Veel banen, maar de meeste (schijn)zelfstandig
Als overweging hierbij geldt dat de culturele en creatieve sector goed is voor 4% tot 7% van het Europese bruto binnenlands product/bbp en voor 8,7 miljoen banen. Ook is deze sector door corona zwaarder getroffen dan bijvoorbeeld het toerisme met 30% minder inkomsten in 2020 vergeleken met 2019. De muziek en podiumkunsten verloren zelfs respectievelijk 75% en 90% van hun omzet. 

In ons land zijn er 164.000 kunstenaars en 263.000 personen met andere creatieve beroepen, samen 5% van de beroepsbevolking.
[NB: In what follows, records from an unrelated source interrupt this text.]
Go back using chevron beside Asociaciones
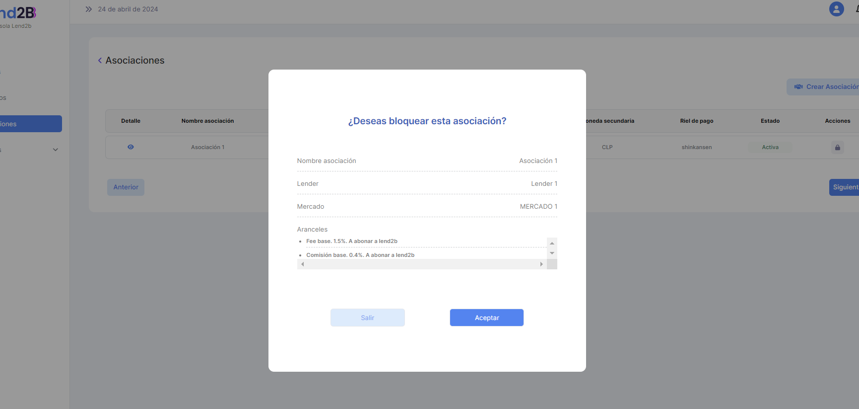Screen dimensions: 859x409 click(100, 61)
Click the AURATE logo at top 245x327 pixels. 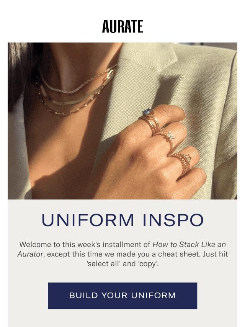tap(123, 26)
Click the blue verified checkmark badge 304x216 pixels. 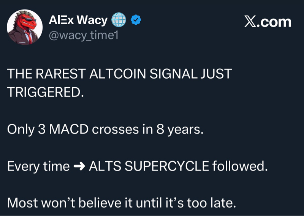click(136, 20)
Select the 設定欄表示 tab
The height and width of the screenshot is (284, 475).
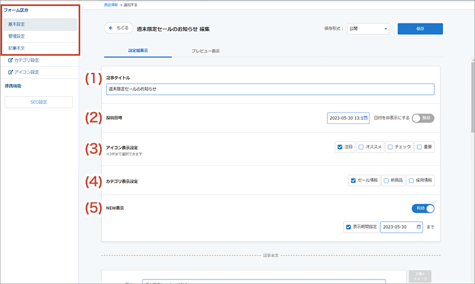tap(138, 51)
Uit een CBS-onderzoek van begin oktober blijkt voorts dat kunstenaars in de periode 2017-2019 met 61% zelfstandigen aanzienlijk vaker werkzaam als ZZP-er zijn dan gemiddeld. Ook bij de andere creatieve beroepen was dit aandeel met 34% relatief hoog. Normaal gesproken ligt dat rond de 11% en het gaat naar ongeveer 16% als personen met ZZP-werk niet als hoofdbaan erbij geteld worden. 

Van de kunstenaars werkte ongeveer de helft voltijds in hun grootste werkkring, bij de andere creatieve beroepen was dat wat hoger. Kunstenaars hadden vaker dan gemiddeld meer dan één baan. Een klein deel had niet alleen inkomsten uit betaald werk, maar ontving ook een uitkering. Het bruto-jaarinkomen van de veelal hoog opgeleide werkenden in kunst en cultuur was in doorsnee € 32.000, bij de beeldende kunstenaars was dat maar € 14.000. Door een huishouden te vormen met een of meer andere personen kwam het inkomen bij tweederde op een hoger peil. Voorts werkten kunstenaars en creatieven meer dan in 2017-2019 gemiddeld thuis. 
https://www.cbs.nl/nl-nl/longread/rapportages/2021/monitor-kunstenaars-en-andere-werkenden-met-een-creatief-beroep-2021?onepage=true

Vorderingen bij betere honoraria en arbeidsomstandigheden
De Fair Practice Code/FPC is in ons land de basis voor de verbetering van de honoraria en andere arbeidsomstandigheden in de culturele en creatieve sector. Daaronder valt Fair Pay, dat het meest in het oog springend is. Voorts betreft het Fair Share en Fair Chain. Het gaat dus om adequaat betalen, samen eerlijk delen en voor alle werkzaamheden in de gehele keten. 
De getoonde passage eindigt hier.